__Data__.
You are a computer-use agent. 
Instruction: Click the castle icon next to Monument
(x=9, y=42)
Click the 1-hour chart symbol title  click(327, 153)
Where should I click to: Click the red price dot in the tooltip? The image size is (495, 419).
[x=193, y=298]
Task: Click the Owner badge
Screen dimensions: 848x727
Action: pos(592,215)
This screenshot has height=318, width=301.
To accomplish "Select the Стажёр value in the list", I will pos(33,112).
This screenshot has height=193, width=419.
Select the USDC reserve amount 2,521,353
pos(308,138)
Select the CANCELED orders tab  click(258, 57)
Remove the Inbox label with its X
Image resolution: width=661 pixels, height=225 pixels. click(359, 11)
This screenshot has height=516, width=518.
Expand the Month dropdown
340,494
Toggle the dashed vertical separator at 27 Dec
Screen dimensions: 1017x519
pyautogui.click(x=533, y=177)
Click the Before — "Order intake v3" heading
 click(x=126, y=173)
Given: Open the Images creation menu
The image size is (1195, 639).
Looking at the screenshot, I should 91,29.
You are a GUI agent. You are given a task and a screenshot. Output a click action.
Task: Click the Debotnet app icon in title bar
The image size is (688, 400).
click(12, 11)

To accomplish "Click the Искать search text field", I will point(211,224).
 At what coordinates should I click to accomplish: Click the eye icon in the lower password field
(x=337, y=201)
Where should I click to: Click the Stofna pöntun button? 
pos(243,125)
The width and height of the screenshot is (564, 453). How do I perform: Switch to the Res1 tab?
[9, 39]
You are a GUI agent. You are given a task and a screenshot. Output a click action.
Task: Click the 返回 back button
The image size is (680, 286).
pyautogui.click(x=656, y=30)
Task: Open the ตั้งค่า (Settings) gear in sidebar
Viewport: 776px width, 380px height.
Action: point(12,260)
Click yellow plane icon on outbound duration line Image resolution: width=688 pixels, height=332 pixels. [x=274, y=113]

__Activity__. Within the entries above, find every line where the string "Open" occurs, and copy it.

__Result for this task__.
Given: Open the Images creation menu
Task: Open the ตั้งค่า (Settings) gear in sidebar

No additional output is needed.